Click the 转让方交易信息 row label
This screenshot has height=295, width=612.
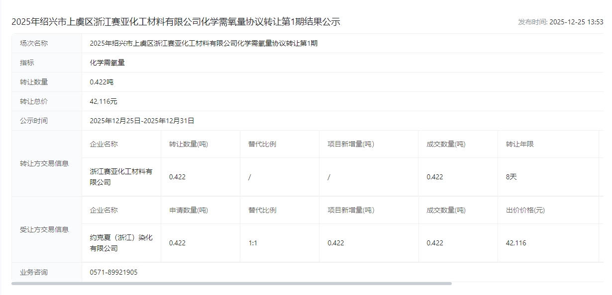tap(44, 163)
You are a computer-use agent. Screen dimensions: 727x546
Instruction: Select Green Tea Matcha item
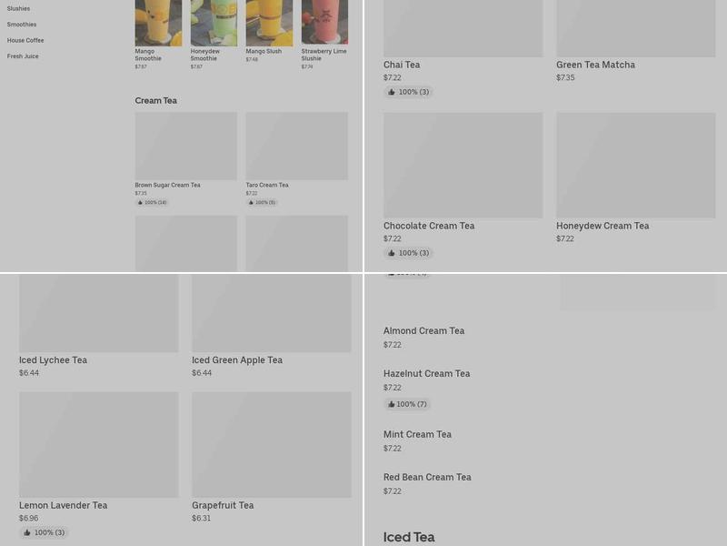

::::::::

= Görev koşulları =
Yukarıdaki tüm öğelerin satırlarını, boş satırları atlayarak numaralı bir liste halinde düzenleyin. Görselleri cevaba almayın.

= Görevin çözümü =
1. Click the 转让方交易信息 row label
2. This screenshot has height=295, width=612.
3. tap(44, 163)
4. You are a computer-use agent. Screen dimensions: 727x546
5. Instruction: Select Green Tea Matcha item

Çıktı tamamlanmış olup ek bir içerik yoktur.